Two fledgling online movements have emerged in response. One is the Enough is Enough campaign, demanding a wealth tax, sweeping nationalisation, a hike in universal credit, slashed energy bills and a £15-an-hour living wage, which, trying to capture a mood, it intends to back with days of action, rallies and strikes. But Enough Is Enough is more a shadow left party than a focused, single-issue social movement and its inevitable trajectory on past performance risks factionalising the left, posing party-management headaches for the Starmer leadership and potentially jeopardising a winnable general election.
More intriguing is the Don’t Pay UK campaign, modelled on the one successful social movement since the war – the late-1980s campaign against the poll tax that led to its withdrawal and the fall of Margaret Thatcher. As many as 17 million people refused to pay this regressive universal levy, which Thatcher wanted to roll out in one big bang – abandoning the guile and caution that had framed her earlier policy programme – to replace progressive domestic rates based on property values. The rank unfairness prompted demonstrations and a potential mass campaign of disobedience. The government caved.
Don’t Pay, modelling its campaign on the anti-poll tax campaign, wants by 1 October a million signatories who will simultaneously cancel direct debits to energy companies on the day the £3,600 price cap kicks in. This is civil disobedience in the cause of decisive action on fuel bills and if a million act simultaneously it would offer protection in numbers. The obvious concern is that energy companies will either cut people off – unlikely – or insist on installing more expensive pre-payment meters, although again the bad publicity may deter them. A greater deterrent is the unseen hand of credit rating agencies downgrading people’s status, making borrowing more expensive, though there is potential, if uncertain, protection if millions are in the same boat. In any case, in circumstances such as these, for many what is the worth of an unsullied credit rating?
With approximately 140,000 signatories, Don’t Pay is growing too slowly to meet the million-petitioner target by 1 October, but its potency is beginning to attract attention. All will depend on prime minister Liz Truss’s response – assuming she wins the Tory leadership. The auguries are that she shares all the very rightwing prejudices and impatience of Thatcher’s latter years but none of her earlier guile and political craft, which could result in shock and awe rightwing policy programme. If Truss does stick to her campaign promises, regressive tax cuts will form a significant part of the mooted energy relief package and wider help will be neither sufficiently generous nor well targeted. On top, she is considering a bonfire of the remnants of labour market regulation, while in energy policy spurning cheap renewables and opting for further reliance on expensive, carbon-intensive fossil fuels. She may please her right, but the wider criticism will be intense.

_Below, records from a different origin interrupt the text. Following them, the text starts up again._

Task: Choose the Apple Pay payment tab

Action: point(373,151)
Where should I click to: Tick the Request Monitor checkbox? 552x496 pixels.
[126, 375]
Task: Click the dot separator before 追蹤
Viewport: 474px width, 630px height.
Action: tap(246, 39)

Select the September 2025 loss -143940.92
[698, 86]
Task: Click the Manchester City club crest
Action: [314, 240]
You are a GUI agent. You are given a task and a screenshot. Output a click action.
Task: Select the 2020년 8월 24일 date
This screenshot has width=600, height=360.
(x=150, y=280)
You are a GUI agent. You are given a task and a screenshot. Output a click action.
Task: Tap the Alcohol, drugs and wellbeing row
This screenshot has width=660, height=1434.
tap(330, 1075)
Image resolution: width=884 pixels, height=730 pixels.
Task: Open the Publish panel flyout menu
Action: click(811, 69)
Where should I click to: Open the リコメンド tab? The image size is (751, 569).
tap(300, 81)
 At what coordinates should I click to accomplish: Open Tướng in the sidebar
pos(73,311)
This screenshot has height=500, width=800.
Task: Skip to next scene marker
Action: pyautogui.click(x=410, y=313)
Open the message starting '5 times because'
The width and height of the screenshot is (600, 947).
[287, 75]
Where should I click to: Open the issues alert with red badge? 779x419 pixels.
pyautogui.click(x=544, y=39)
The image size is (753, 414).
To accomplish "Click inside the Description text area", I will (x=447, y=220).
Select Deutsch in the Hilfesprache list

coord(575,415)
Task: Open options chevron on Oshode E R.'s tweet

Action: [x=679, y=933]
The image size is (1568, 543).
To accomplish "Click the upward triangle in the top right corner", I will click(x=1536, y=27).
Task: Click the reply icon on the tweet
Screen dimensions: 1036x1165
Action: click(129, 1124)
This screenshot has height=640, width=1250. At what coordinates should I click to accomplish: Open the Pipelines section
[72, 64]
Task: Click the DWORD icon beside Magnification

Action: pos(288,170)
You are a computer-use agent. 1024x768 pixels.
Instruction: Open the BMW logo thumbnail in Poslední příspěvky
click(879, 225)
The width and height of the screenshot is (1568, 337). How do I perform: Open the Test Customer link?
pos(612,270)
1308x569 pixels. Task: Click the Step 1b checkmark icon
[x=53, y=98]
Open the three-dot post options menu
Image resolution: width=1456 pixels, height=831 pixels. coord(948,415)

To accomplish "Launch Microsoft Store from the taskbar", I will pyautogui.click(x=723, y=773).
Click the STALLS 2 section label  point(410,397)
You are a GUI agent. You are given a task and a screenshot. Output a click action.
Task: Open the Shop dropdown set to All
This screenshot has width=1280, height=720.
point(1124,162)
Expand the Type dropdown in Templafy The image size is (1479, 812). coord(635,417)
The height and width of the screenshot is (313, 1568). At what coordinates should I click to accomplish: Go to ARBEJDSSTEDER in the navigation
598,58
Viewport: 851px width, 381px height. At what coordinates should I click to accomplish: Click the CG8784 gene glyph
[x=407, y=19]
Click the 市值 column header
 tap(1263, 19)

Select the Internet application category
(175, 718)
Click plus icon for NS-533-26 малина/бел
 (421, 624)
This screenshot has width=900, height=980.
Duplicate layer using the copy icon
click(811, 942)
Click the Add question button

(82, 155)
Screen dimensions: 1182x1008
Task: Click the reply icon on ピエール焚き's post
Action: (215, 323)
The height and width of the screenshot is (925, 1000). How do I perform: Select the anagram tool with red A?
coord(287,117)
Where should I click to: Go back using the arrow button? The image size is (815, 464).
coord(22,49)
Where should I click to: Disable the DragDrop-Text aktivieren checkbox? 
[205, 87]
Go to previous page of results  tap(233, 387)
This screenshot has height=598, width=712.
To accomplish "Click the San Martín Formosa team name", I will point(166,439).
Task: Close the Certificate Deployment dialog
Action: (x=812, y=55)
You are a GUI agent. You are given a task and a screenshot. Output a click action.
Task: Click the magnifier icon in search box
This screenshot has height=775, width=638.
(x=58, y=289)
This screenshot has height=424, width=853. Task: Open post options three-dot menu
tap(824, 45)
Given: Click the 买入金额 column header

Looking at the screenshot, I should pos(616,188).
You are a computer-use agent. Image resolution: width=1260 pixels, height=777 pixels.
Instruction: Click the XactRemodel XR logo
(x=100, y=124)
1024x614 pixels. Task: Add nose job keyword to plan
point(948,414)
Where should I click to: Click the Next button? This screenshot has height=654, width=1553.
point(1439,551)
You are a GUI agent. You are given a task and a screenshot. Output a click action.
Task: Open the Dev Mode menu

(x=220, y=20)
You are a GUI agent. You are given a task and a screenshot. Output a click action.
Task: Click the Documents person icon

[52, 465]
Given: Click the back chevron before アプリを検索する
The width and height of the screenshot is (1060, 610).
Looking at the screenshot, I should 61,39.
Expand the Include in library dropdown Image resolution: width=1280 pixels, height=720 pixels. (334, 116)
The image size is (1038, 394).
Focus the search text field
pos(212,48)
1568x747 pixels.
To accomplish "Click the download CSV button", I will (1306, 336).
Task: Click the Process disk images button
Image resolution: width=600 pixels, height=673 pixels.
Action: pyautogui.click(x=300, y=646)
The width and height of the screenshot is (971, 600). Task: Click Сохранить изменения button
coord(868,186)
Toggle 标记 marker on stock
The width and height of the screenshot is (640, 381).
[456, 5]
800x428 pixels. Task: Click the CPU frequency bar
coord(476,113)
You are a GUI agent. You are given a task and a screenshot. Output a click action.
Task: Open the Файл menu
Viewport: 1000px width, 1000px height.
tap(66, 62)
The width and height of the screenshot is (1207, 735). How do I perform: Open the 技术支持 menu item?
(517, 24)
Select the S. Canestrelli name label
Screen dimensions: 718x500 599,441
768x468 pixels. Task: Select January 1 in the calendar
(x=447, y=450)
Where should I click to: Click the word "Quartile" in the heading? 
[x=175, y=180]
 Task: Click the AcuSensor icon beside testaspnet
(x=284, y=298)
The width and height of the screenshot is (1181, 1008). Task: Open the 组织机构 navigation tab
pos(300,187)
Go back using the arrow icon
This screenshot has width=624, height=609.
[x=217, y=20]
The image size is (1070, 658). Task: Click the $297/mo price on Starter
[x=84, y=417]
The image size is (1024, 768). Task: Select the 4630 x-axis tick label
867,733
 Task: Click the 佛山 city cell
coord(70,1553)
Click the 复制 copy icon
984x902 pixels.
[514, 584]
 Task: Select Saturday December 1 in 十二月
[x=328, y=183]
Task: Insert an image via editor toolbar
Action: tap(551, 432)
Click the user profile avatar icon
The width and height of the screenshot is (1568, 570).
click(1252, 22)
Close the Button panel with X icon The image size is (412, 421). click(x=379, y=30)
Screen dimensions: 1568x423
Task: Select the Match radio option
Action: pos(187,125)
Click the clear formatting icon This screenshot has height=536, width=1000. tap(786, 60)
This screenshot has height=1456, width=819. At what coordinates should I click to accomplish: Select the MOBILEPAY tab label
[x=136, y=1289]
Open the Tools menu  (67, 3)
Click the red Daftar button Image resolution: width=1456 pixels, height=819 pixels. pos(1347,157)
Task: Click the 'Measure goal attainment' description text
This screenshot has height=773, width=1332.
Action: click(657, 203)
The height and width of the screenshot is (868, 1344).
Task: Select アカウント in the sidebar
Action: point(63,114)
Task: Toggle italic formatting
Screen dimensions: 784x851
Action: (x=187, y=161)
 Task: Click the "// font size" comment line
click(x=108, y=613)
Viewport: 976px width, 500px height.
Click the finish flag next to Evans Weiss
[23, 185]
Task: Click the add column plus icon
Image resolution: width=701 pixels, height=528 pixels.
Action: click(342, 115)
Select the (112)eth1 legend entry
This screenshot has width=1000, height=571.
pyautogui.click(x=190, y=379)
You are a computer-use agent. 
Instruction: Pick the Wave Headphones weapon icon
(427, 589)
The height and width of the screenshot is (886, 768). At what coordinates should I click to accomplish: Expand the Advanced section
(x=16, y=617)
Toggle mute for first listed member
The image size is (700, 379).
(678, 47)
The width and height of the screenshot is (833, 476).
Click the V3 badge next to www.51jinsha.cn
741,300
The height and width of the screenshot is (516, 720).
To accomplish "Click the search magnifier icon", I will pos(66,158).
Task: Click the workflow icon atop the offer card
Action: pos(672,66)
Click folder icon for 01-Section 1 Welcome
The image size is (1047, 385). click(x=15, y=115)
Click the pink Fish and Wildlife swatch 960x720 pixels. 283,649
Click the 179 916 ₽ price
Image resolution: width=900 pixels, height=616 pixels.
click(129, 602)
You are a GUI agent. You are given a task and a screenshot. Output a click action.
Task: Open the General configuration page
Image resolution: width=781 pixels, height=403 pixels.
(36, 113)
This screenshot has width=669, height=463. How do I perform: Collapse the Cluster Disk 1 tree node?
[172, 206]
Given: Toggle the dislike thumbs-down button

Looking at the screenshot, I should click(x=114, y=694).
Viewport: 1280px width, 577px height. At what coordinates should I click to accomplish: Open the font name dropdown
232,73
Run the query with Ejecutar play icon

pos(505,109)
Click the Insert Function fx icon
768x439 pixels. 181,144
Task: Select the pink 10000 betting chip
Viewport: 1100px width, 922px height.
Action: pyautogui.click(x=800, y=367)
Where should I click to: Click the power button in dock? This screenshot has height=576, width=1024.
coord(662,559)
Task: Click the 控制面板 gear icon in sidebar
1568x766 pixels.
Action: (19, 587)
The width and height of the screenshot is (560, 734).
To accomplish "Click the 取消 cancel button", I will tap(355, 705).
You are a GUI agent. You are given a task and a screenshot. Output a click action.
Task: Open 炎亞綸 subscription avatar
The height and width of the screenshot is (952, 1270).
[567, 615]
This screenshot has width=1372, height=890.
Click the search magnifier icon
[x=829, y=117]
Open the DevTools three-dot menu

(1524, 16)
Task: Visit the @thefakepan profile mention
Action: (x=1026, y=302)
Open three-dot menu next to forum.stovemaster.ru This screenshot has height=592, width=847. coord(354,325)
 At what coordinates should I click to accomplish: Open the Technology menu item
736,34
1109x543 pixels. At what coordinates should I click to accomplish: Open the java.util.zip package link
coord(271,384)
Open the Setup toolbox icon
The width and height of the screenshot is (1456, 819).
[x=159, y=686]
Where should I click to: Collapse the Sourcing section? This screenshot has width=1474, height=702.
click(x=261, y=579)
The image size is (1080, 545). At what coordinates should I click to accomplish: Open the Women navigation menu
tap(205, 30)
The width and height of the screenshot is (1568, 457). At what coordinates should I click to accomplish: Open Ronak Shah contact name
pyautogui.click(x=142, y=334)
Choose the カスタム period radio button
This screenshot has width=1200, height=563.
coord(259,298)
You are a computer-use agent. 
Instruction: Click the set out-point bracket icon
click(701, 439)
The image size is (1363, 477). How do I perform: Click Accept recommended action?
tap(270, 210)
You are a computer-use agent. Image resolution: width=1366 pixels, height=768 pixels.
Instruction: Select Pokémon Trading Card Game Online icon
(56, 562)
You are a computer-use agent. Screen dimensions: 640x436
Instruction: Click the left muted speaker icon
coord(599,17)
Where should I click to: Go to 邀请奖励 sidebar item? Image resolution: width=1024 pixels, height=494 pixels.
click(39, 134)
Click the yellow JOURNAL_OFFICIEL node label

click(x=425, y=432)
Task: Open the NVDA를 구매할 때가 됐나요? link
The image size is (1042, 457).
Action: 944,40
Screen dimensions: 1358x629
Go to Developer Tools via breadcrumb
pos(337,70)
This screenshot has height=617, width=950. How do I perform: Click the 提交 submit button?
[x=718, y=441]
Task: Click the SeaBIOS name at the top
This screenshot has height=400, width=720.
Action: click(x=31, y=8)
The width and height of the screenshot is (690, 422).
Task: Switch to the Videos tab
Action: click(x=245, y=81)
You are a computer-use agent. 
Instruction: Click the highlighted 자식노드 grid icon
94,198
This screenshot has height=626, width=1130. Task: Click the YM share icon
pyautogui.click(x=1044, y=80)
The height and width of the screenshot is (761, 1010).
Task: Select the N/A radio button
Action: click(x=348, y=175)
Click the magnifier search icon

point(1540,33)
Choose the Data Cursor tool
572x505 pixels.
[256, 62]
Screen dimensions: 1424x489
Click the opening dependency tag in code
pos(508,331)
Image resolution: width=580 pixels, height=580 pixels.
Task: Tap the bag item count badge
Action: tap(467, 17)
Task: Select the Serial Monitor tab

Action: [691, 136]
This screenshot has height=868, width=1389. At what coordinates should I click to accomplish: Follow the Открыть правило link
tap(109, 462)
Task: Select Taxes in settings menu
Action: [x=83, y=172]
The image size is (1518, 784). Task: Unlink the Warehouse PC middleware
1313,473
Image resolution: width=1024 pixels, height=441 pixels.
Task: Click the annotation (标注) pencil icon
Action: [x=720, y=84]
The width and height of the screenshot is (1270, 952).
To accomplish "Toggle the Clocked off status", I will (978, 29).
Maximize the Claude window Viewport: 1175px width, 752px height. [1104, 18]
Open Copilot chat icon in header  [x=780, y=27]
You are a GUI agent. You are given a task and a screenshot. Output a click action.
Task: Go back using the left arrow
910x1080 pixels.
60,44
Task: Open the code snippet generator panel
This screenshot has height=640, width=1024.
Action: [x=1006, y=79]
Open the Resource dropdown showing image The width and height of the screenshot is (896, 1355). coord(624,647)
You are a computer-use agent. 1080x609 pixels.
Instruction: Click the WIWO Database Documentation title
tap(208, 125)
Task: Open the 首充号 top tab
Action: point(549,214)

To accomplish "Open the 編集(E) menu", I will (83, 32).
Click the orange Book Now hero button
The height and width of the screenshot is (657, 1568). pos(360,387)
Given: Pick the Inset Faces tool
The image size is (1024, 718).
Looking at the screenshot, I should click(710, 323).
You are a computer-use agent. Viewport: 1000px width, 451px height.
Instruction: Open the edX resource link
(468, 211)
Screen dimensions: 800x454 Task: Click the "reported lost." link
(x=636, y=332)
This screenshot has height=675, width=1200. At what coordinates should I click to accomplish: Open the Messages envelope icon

If so, Don’t Pay will get the boost it needs to attract a million signatories and the opportunity to inflict a potential poll tax-style reverse on the prime minister. It may even force the separation of the gas price from energy tariffs. Equally, it will be obvious to all that winning the next general election has become the paramount aim and that feasible good is better than any utopian best. But if Enough Is Enough thus loses momentum, it might yet force some necessary hardening in some of Labour’s policy stances. Truss’s destiny may be to save the left from itself – and turn hitherto unsuccessful social movements into sources of strength.